Naina mendengar itu mengerti jika Marven Tuner tidak mungkin sembarangan bisa ia temui, segera dia mengeluarkan kartu nama yang dia simpan dengan baik. Tatapannya berharap bisa bertemu dengan kartu ini. "Ini, kartu nama yang beliau berikan. Sepertinya beliau juga ingin saya menemuinya. Apakah saya boleh bertemu dengan beliau?"
Resepsionis itu mengangkat alis dengan sikap yang perlahan berubah dingin. Senyum profesionalnya memudar, tergantikan dengan ekspresi sinis. "Kartu nama?" tanyanya sambil melirik Naina dari atas ke bawah, seolah meragukan keabsahan ucapannya. "Biasanya, hanya orang-orang penting yang menerima kartu nama langsung dari Tuan Tuner."
Naina menggigit bibirnya, merasa semakin tidak nyaman. Namun, dia tetap mengulurkan kartu nama itu kepada resepsionis. "Iya, ini kartu namanya. Beliau sendiri yang memberikannya," ucapnya dengan nada rendah, mencoba terdengar meyakinkan meskipun merasa terintimidasi.

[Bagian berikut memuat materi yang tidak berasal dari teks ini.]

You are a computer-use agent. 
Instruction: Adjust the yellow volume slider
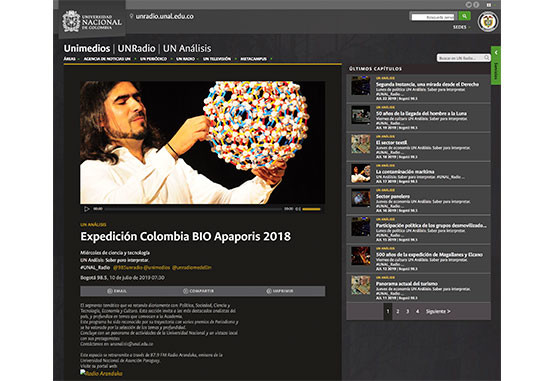[311, 209]
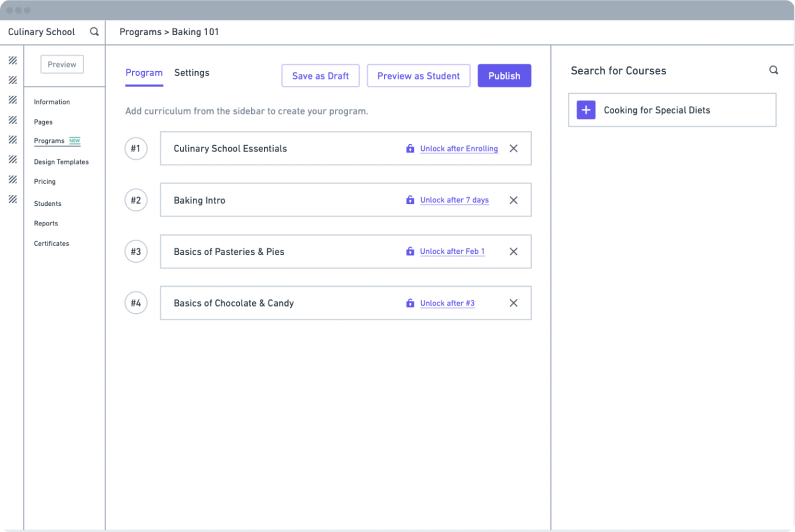This screenshot has width=795, height=532.
Task: Open the Unlock after Enrolling setting
Action: [x=458, y=149]
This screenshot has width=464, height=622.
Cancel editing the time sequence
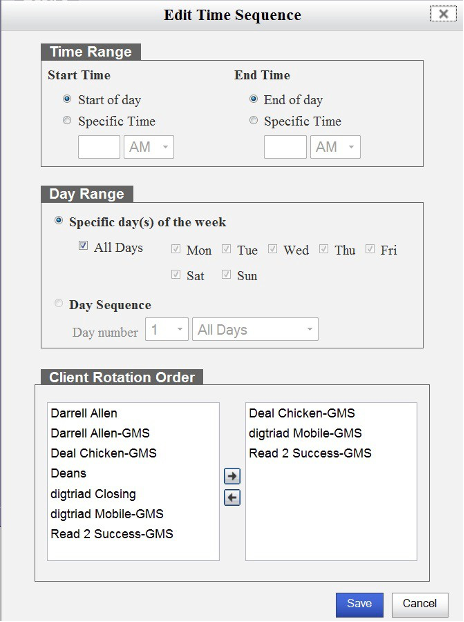tap(420, 604)
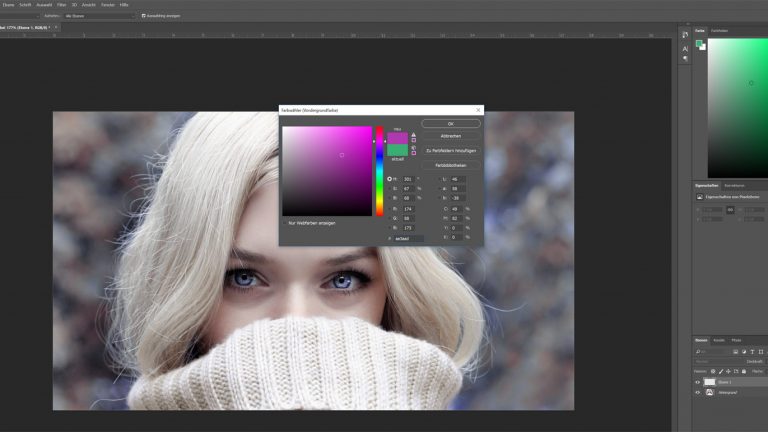Enable 'Nur Webfarben anzeigen' checkbox

pyautogui.click(x=285, y=223)
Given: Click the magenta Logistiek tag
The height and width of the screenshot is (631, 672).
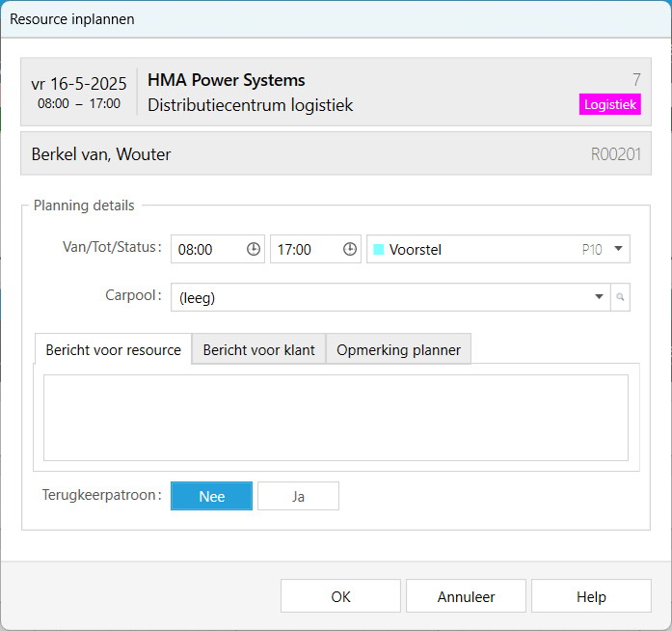Looking at the screenshot, I should point(609,104).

“Maaf saya tak bisa membawa anda masuk. Silahkan pergi atau saya panggilkan satpam.” Kata Resepsionis itu dengan dingin lalu melemparkan kartu nama itu ke Naina.

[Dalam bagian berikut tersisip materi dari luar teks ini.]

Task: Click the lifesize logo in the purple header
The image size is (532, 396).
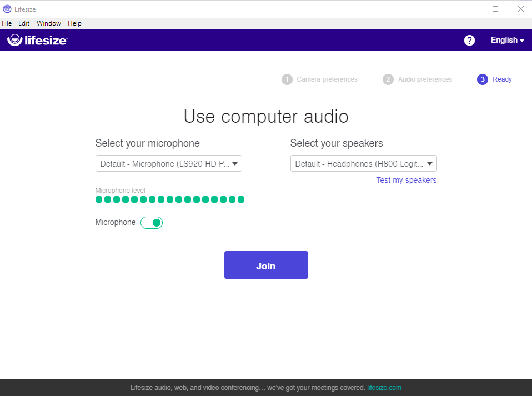Action: pyautogui.click(x=37, y=39)
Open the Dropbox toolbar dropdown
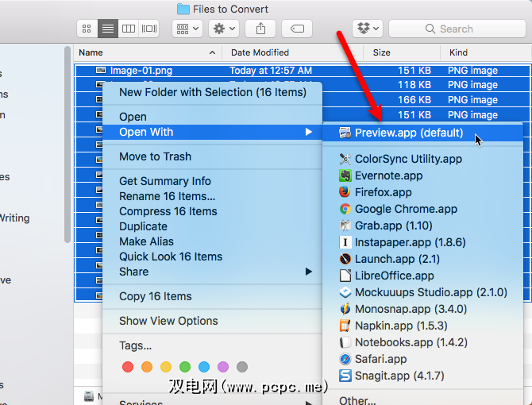This screenshot has height=405, width=532. click(x=366, y=29)
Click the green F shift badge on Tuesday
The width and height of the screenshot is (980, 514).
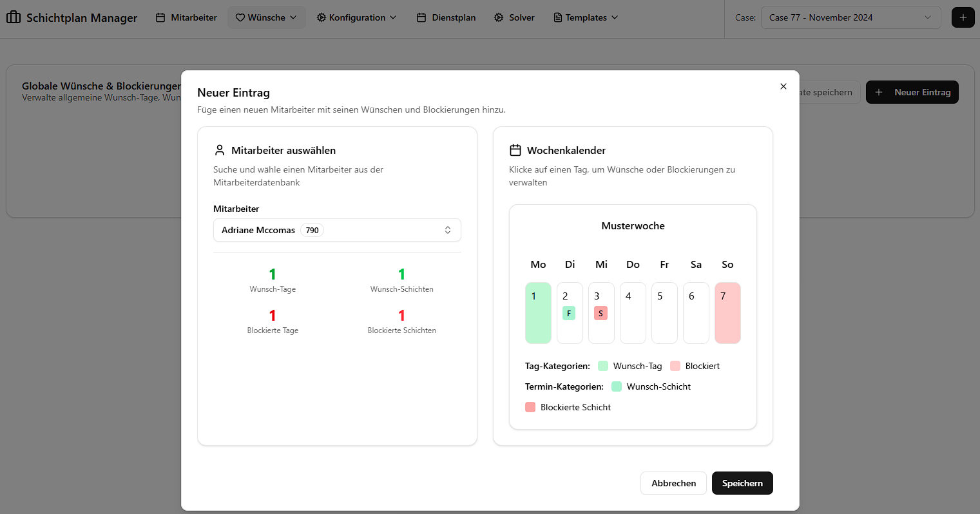tap(569, 314)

Naina tersentak, apa dia terlihat tak meyakinkan untuk bertemu dengan Marven Tuner?
Tapi dia tak menyerah, dia tetap kekeh disana. “Maaf, tapi saya punya kepentingan dengan beliau.”
Perdebatan antara Naina dan resepsionis itu memancing para karyawan lain untuk melihat, mereka bertanya-tanya apa yang sedang terjadi.
“Ada apa ini?” Tiba-tiba karyawan yang sibuk mendengar perdebatan itu langsung terkejut kala Ben, asisten tuan Marven berada di belakang mereka.
“I-itu Pak Ben, ada tamu yang ingin bertemu dengan tuan Marven.”
Mendengar perkataan itu, Ben langsung melihat ke arah meja resepsionis lalu mendekati mereka.
“Ini ada apa?”
Resepsionis yang sebelumnya bersikap sinis langsung berubah canggung ketika melihat Ben mendekat. Wajahnya memucat, jelas tidak menyangka bahwa asistennya Marven akan mendengar seluruh percakapan itu.
Ben melirik sekilas ke arah Naina yang terlihat memegang kartu nama dengan tangan gemetar, lalu pandangannya beralih ke resepsionis. "Ada masalah?" tanyanya dengan nada rendah, namun cukup tajam untuk membuat resepsionis itu gelagapan.
"N-nona ini... ingin bertemu dengan Tuan Tuner, tapi tidak memiliki janji temu," jawab resepsionis itu sambil berusaha mengontrol nada suaranya. "Saya hanya menjalankan prosedur, Pak Ben."
Ben mendengus pelan, lalu mendekati Naina. "Siapa nama anda?”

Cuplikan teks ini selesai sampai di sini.